<<<<

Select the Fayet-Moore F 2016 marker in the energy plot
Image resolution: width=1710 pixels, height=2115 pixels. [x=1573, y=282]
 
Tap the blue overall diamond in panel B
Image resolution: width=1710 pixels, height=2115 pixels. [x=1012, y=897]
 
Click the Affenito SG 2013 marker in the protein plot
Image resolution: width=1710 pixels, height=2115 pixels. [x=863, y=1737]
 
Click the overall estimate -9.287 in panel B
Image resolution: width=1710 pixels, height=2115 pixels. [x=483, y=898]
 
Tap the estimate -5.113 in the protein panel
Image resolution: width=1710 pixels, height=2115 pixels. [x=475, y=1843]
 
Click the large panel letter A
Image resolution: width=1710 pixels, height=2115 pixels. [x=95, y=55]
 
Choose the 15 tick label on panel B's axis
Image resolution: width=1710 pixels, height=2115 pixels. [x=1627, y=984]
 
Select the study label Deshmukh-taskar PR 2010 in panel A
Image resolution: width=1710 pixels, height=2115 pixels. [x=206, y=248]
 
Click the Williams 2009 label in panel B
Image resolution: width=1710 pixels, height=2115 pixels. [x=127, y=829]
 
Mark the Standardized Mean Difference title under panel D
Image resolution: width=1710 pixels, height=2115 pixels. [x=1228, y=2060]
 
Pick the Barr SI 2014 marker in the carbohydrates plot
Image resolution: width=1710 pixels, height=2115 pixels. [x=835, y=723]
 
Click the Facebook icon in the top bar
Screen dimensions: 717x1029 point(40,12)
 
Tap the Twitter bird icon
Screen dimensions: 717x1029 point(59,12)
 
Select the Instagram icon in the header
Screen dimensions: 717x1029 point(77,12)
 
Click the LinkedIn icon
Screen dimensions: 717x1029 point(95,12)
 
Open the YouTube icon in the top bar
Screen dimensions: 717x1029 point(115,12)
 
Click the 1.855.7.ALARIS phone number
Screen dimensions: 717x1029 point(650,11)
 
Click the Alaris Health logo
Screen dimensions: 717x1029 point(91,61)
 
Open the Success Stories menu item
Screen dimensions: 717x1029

>>>>

Problem description ▸ Starting at the line that contains "Click the LinkedIn icon", return every line through the last one above, exactly as written.

Task answer ▸
Click the LinkedIn icon
Screen dimensions: 717x1029 point(95,12)
 
Open the YouTube icon in the top bar
Screen dimensions: 717x1029 point(115,12)
 
Click the 1.855.7.ALARIS phone number
Screen dimensions: 717x1029 point(650,11)
 
Click the Alaris Health logo
Screen dimensions: 717x1029 point(91,61)
 
Open the Success Stories menu item
Screen dimensions: 717x1029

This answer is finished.